Records from a collection:
+ + + + + + +
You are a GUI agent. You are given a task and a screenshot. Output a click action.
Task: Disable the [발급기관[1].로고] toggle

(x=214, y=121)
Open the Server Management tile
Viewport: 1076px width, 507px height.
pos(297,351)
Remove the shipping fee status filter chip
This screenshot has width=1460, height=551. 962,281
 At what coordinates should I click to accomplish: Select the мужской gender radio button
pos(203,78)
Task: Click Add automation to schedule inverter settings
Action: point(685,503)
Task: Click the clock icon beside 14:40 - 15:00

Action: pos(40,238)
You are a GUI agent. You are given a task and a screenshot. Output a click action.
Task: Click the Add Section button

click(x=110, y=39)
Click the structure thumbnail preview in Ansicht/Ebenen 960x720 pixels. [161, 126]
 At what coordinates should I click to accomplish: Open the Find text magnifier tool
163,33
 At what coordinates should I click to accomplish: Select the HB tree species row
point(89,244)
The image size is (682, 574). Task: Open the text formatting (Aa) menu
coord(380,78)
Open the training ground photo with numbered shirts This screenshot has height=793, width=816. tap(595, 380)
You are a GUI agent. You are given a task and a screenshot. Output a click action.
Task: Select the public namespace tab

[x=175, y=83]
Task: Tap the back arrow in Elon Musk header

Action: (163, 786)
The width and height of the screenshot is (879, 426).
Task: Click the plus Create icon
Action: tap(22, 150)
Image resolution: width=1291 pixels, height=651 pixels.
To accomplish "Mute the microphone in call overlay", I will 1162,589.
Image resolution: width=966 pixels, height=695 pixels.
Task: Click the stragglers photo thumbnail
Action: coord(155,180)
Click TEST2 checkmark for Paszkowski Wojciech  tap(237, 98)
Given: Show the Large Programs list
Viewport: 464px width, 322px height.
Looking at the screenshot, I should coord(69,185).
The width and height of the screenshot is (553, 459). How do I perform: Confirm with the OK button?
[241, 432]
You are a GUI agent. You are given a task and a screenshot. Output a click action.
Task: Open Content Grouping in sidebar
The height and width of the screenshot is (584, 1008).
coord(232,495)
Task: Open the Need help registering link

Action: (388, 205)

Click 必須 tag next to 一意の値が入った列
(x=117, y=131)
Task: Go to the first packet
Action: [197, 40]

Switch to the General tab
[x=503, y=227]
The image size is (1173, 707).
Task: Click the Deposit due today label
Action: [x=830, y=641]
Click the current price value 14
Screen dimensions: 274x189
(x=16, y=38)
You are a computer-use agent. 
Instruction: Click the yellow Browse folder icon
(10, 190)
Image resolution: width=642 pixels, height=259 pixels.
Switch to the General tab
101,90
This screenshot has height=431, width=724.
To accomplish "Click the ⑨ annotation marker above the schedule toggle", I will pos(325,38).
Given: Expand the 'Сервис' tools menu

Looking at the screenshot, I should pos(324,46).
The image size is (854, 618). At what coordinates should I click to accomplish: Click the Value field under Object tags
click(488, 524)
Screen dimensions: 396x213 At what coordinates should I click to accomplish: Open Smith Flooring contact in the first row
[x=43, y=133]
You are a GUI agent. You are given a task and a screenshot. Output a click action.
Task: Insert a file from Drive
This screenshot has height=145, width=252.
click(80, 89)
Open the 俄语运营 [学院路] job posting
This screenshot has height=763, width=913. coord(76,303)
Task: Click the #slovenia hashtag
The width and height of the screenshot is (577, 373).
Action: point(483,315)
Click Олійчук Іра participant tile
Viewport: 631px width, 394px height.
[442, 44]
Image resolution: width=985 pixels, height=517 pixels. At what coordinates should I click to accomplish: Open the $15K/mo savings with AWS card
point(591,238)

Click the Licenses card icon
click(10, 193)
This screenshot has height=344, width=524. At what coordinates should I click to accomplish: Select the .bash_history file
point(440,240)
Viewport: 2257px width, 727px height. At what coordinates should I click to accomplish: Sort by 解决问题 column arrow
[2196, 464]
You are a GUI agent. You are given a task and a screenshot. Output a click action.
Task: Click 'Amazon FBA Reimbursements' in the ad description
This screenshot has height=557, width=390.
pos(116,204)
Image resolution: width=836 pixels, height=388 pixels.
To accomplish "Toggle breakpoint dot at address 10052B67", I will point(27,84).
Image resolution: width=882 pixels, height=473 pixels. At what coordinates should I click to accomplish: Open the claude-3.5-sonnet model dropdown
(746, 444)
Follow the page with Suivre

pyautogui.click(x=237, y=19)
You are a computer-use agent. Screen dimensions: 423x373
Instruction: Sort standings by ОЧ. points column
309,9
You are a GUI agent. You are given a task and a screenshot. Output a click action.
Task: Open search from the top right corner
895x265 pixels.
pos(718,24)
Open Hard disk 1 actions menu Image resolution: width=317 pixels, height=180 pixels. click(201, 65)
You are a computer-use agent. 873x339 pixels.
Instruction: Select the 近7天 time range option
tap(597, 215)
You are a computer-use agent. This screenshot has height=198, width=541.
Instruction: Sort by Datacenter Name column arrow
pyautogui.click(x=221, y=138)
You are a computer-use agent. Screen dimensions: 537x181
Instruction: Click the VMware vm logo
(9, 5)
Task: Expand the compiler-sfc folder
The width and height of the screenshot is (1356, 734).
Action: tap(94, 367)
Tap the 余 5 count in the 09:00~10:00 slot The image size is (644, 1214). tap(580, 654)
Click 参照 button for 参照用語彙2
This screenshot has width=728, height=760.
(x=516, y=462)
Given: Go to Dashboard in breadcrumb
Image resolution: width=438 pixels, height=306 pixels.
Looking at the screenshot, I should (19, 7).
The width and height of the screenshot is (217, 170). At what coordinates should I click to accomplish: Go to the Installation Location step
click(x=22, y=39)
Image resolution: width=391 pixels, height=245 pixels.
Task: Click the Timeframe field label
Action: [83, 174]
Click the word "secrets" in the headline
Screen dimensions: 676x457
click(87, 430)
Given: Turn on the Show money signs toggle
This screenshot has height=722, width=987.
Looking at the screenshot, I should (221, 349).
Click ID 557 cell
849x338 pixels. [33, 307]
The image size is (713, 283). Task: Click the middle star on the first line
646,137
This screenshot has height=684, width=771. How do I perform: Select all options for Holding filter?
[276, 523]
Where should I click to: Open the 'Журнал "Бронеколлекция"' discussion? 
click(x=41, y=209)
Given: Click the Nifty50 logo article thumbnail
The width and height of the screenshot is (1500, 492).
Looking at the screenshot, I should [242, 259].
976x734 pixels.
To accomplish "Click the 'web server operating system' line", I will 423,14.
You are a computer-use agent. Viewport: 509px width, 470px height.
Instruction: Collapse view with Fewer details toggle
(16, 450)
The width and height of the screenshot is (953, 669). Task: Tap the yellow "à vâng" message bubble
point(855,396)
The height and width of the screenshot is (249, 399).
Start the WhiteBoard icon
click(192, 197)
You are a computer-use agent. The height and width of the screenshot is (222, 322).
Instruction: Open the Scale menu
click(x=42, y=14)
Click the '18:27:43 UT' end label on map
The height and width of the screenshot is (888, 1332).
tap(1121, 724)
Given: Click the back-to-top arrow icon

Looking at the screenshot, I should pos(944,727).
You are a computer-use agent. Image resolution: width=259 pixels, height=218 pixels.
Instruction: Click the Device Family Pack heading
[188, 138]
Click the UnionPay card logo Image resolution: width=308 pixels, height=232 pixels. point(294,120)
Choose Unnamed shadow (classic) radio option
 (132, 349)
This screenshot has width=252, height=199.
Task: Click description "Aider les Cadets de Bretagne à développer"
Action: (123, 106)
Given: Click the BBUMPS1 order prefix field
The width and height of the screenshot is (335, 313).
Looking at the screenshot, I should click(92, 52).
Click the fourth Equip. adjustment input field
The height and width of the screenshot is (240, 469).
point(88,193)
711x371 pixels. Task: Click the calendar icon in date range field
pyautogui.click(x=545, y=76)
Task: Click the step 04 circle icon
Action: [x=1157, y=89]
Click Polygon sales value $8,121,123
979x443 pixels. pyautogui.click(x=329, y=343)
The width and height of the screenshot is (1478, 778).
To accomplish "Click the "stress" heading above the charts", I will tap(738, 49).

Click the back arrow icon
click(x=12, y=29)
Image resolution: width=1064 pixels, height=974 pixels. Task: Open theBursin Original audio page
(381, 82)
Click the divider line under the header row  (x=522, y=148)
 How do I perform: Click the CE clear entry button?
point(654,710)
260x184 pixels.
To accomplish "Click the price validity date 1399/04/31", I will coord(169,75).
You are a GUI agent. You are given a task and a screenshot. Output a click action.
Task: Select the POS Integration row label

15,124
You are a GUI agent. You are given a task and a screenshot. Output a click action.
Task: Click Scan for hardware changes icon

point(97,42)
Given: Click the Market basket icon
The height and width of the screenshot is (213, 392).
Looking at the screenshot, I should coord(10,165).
+ + + + + + +
> WHAT THIS TASK INVOLVES: A single number is the whole answer: please count how many lines of the records above include the string "tile".

> COMPLETED TASK: 2